The M2-PK Test is a non-invasive screening method for the early detection of colorectal cancers and polyps which are known to be the precursors of colorectal cancer. The M2-PK Test which is used for stool analysis is available either as fully quantitative ELISA Test or as a rapid test that can be performed by any general practitioner without the need of a laboratory or any additional equipment.

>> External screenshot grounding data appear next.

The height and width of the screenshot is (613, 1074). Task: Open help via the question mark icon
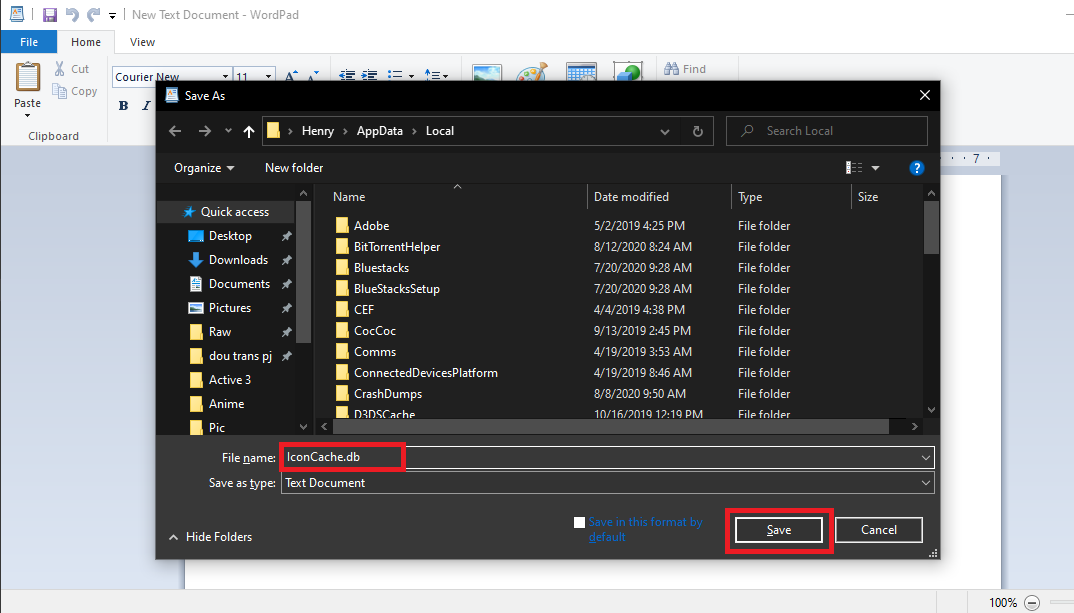(917, 167)
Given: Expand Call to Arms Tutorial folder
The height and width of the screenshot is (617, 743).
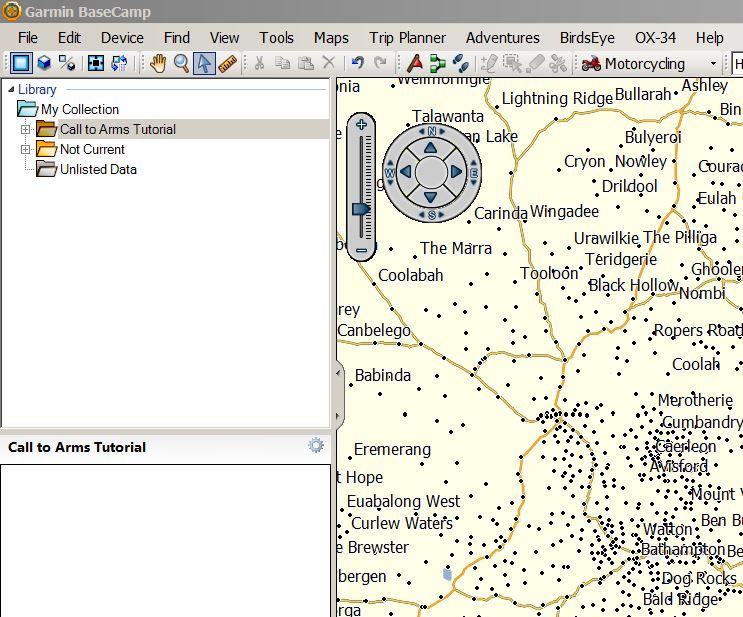Looking at the screenshot, I should pyautogui.click(x=26, y=129).
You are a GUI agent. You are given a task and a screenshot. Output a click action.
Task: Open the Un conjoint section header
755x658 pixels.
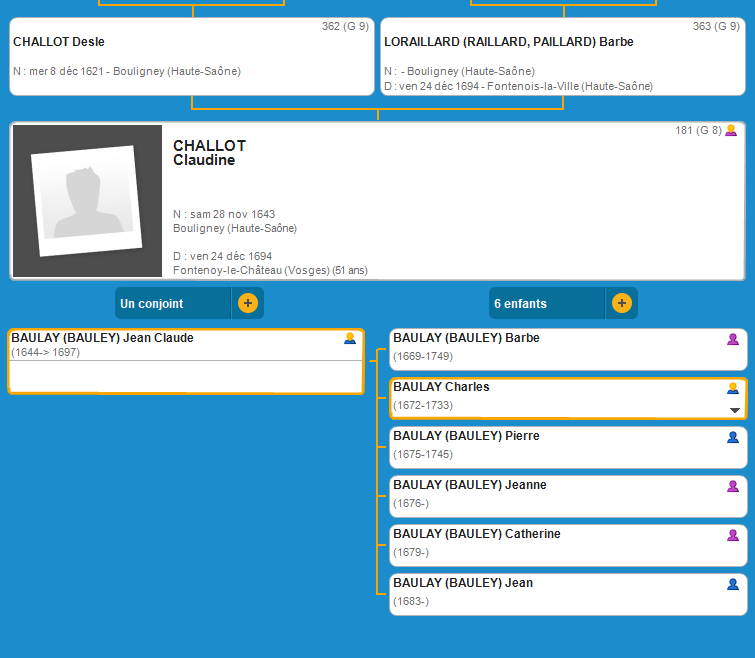(x=172, y=303)
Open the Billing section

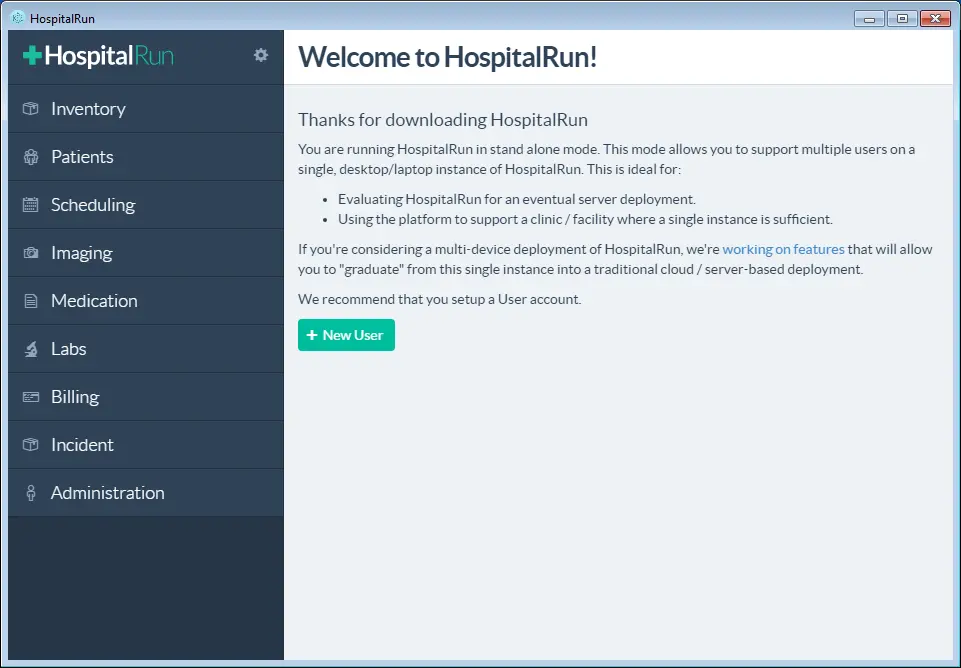pos(75,396)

The enzyme biomarker M2-PK has been identified as a key enzyme in colorectal cancers and polyps. The detection of M2-PK does not depend on blood in the stool and is specifically related on changes in the tumor metabolism. False positive results by unspecific blood sources in the bowel are excluded and the test is able to detect both bleeding as well as non-bleeding colorectal cancers and polyps. The M2-PK Test is able to detect 80.3% of colorectal cancers. Testing for M2-PK allows for colorectal cancer screening in asymptomatic patients. An elevated concentration of M2-PK in the stool should always be clarified by undergoing colonoscopy.

The gold standard of early detection of colon polyp/cancer is the invasive colonoscopy, but with high expense about $557, while tumor marker M2-PK Test expense only about $15-$25. The invasive colonoscopy makes acceptance of it low among patients, so relatively cheap non-invasive M2-PK Test is a good choice for detection early polyp/cancer.